Bernice King said her father’s "insufficient funds" metaphor, describing the state of unequal opportunity that Black people faced in 1963, was crucial because it set the tone for the rest of the address. The early 1960s were a time of strife and turmoil, when the Civil Rights Act of 1964, the Voting Rights Act of 1965 and the Fair Housing Act of 1968 were goals whose achievement yet remained in question.

“But he said ‘We have hope,’” she said. “And I still have that hope. ... He knew we had it in us. But we had to wake up to that and understand our responsibility to each other.”

King said her father’s words captured “that kind of restless energy in young people that we even see today − that we’re tired of waiting for these things to be manifested.” That similar issues of economic and racial inequality exist today defy characterizations of the march as “that was then, this is now” history, she said.

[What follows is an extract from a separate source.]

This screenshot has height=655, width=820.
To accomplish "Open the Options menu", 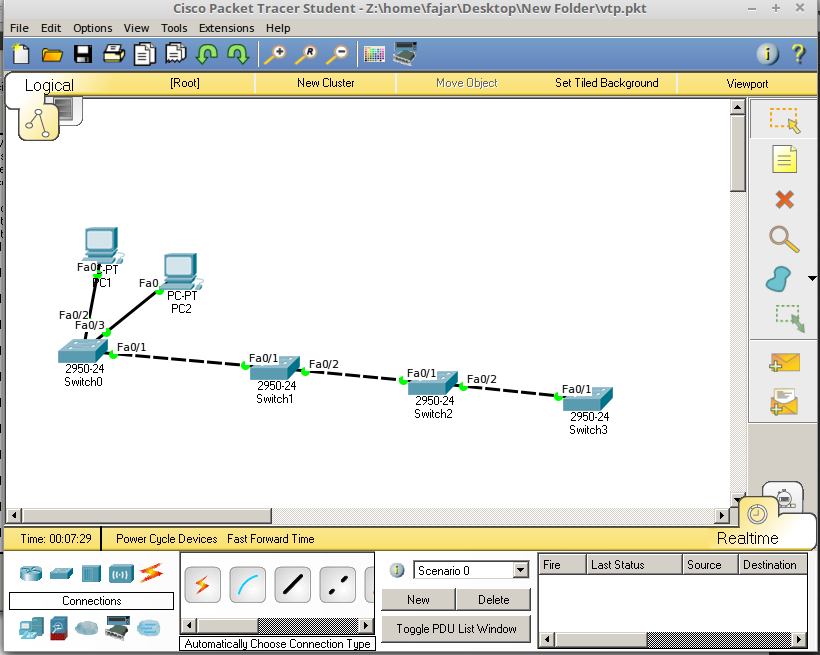I will point(92,28).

“A lot of similar conditions still exist,” she said, noting that event organizers had prepared a 10-point list of demands that in addition to civil rights legislation and desegregation of all public schools included a national minimum wage and federally funded job training and placement for all unemployed workers, Black or white.

“People always forget that this was part of a greater strategy,” she said.

It’s not about being colorblind

King also brought up the portion of her father's speech in which he said his dream included a time in which his children would be judged not "by the color of their skin but by the content of their character." She said people have often approached her and told her they side with her father, that they don’t see the color of other people’s skin. But that’s not what he meant, she said − what he meant is that laws and practices should not serve to subjugate one race to another.

“I’ve been trying to tell people,” she said, “if you’re going to fight for justice and right the wrongs of this society, use the example of Martin Luther King. He taught us how to be love.”

She said her father and mother, Coretta Scott King, had arrived late to Washington the night before her father delivered his historic speech, and they were up into the wee hours as he polished his address. Then, as was his custom, he let his wife read it over to get her input.

“She was so proud of him,” Bernice King said. “I don’t even think he understood that moment at a level she understood it. That’s why the work she did to help to institutionalize his work, his words and his contributions have been so important. Because without her we wouldn’t be talking about him like this today.”